We are all familiar with the proverbial “100-year flood,” a concept instrumental in engineering design for water resources management. This concept, generally termed a “return level” corresponding to a specified “return period,” is based on the assumption of an unchanging (or “stationary”) climate. In particular, Emil Gumbel, a pioneer in the application of the statistics of extremes, cautioned as long ago as 1941:

… to apply any theory we have to suppose that the data are homogeneous, i.e. that no systematical change of climate and no important change in the basin have occurred within the observation period and that no such changes will take place in the period for which extrapolations are made.

Today, with the rapid increase in greenhouse gases and its consequences on the climate system, including the possibility of increases in the frequency and intensity of extremes, the assumptions spelled out by Gumbel are no longer necessarily tenable.
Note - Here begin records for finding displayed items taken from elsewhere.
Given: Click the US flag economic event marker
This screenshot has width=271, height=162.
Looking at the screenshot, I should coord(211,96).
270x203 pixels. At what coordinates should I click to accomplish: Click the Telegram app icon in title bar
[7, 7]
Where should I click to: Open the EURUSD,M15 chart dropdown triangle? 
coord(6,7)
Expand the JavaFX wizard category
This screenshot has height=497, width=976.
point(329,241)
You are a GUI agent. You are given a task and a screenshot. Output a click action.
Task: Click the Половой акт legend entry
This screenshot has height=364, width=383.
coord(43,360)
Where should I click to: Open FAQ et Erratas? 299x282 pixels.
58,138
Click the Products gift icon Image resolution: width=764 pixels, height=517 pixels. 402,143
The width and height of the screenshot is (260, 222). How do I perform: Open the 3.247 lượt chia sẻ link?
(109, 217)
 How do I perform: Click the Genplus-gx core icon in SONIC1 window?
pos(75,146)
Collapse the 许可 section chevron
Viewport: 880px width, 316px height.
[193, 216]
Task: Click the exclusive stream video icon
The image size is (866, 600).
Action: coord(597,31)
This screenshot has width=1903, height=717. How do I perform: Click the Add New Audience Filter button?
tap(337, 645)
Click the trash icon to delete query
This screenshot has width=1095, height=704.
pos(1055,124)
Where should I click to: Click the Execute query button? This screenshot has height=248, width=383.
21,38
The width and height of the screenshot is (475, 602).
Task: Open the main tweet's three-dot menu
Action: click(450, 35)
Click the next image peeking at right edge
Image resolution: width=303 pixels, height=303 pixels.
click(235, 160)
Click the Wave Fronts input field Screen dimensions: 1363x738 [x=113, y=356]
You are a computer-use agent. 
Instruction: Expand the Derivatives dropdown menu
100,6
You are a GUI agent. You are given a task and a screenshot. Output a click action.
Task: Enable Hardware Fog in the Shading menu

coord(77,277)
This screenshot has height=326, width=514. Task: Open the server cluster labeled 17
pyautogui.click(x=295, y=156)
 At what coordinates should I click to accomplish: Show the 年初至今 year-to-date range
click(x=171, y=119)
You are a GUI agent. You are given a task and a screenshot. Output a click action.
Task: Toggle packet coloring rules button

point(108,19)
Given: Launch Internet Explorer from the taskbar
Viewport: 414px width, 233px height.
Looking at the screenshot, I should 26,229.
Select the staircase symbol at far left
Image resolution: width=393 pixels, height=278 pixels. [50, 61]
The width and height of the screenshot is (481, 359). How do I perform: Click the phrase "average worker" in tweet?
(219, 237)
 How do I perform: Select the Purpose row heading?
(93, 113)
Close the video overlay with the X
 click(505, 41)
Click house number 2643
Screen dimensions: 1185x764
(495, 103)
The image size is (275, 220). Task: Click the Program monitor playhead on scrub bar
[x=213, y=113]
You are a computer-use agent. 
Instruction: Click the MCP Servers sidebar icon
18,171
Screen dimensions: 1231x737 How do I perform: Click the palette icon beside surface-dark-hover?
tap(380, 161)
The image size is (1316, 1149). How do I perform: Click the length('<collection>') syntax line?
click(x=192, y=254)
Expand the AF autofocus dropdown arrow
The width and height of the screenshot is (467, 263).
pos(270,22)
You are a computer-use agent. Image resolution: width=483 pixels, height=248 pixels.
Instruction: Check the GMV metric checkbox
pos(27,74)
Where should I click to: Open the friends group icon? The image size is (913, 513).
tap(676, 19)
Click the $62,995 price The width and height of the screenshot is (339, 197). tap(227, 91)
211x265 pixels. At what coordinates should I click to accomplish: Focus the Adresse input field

An open question is how best to convey the risk of extreme events under a changing (or “non-stationary”) climate.

A further, related challenge concerns the quantification of the risk of the simultaneous occurrence of two or more extreme events (e.g., both extreme wave height and sea level in the case of coastal flooding), sometimes termed “compound” events. In the engineering design community, there has been some resistance to taking climate change into account in flood plain management, as well as reluctance to reconsider the concept of a 100-year flood under non-stationarity.